Du and colleagues examined whether asking students to read stories of role models would be effective in enhancing the growth mindset of young adults-to-be. In Du et al.’s study, high school, undergraduate and postgraduate students read stories of scientist role models and the course of their achievements. Students’ mindsets were measured before and after reading the stories.
The study used two types of stories: stories of struggle and stories of achievement. Stories of struggle highlighted the setbacks a scientist faced in their career and emphasized their emotional experiences, beliefs, efforts and ultimate outcomes of their life story; but stories of achievement only illustrated the major discoveries and awards of the scientists without mentioning any setbacks in their lives. The mindset scores revealed that stories of struggle were more effective in improving the growth mindset of undergraduates and graduates, but did not have a significant impact on changing the more fixed mindset of high school students.

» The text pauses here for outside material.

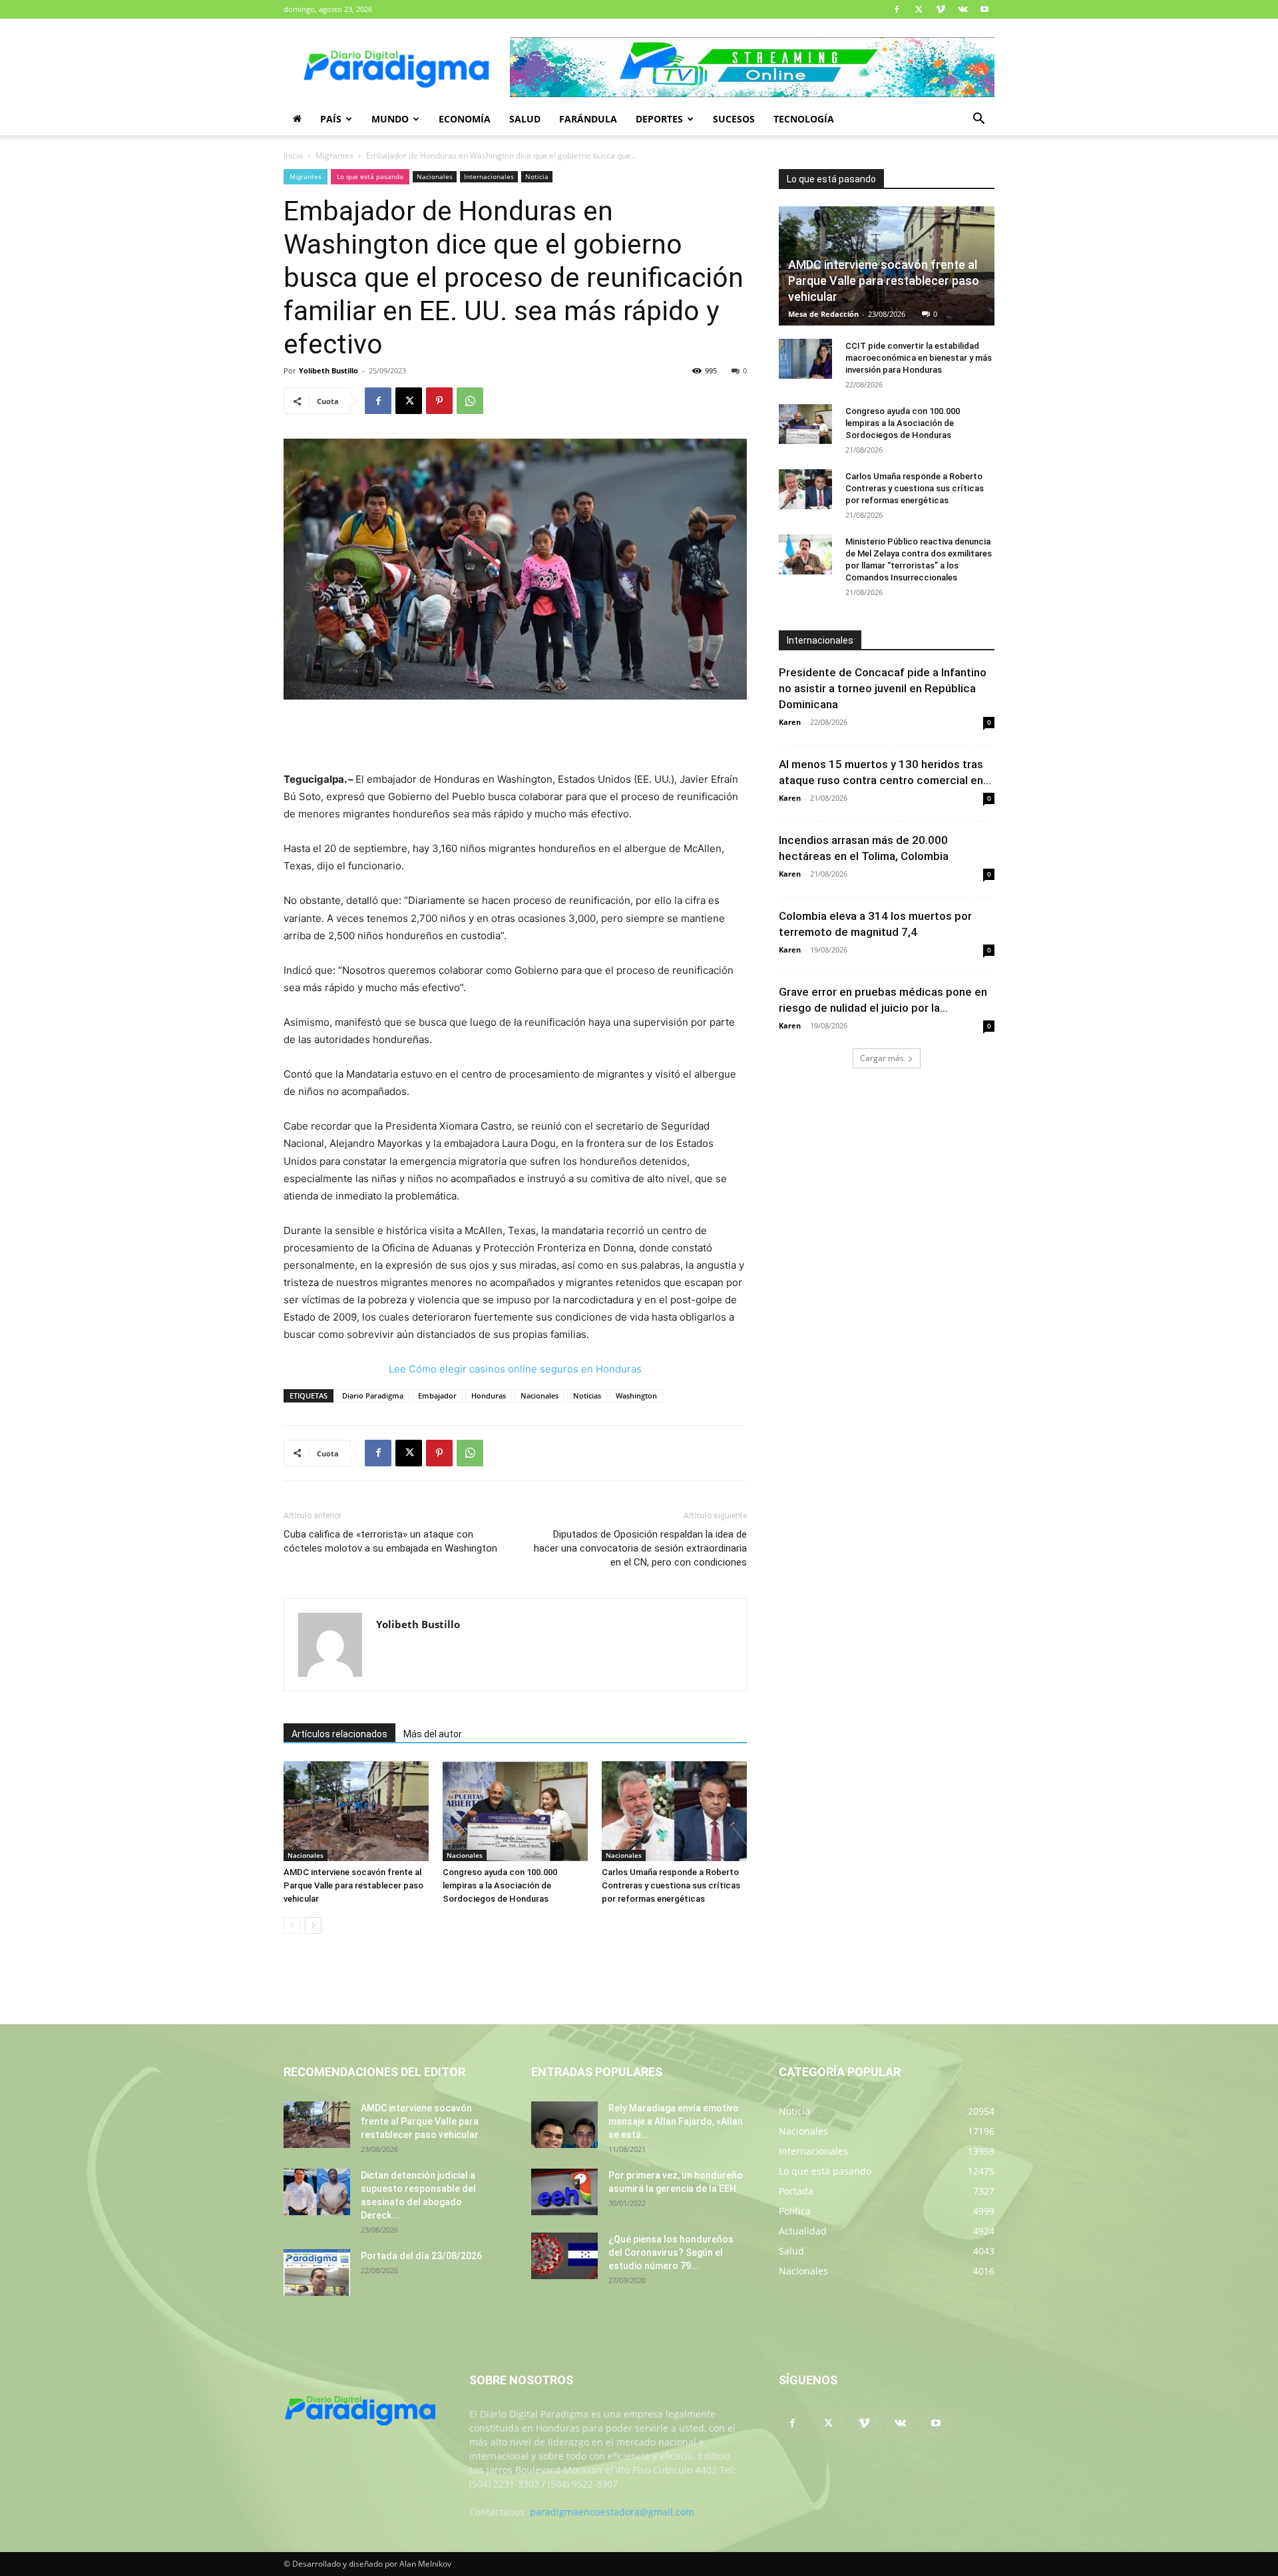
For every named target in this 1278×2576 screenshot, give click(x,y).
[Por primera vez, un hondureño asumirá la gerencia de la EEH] (564, 2192)
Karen (790, 722)
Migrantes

The number of stories read also mattered. Undergraduates with low perseverance originally were shown to have a weaker growth mindset than those with high perseverance, but their scores started to improve after reading two or more stories. Their mindset scores ultimately caught up with their high perseverance counterparts after reading five stories of struggle.
This study demonstrates that story-based mindset interventions can be useful in strengthening the growth mindset of young adults at the post-secondary level by exposing them to successful role models who also faced struggles, like themselves, before becoming successful. Further work is needed to explore how these mindsets can be altered in high school students.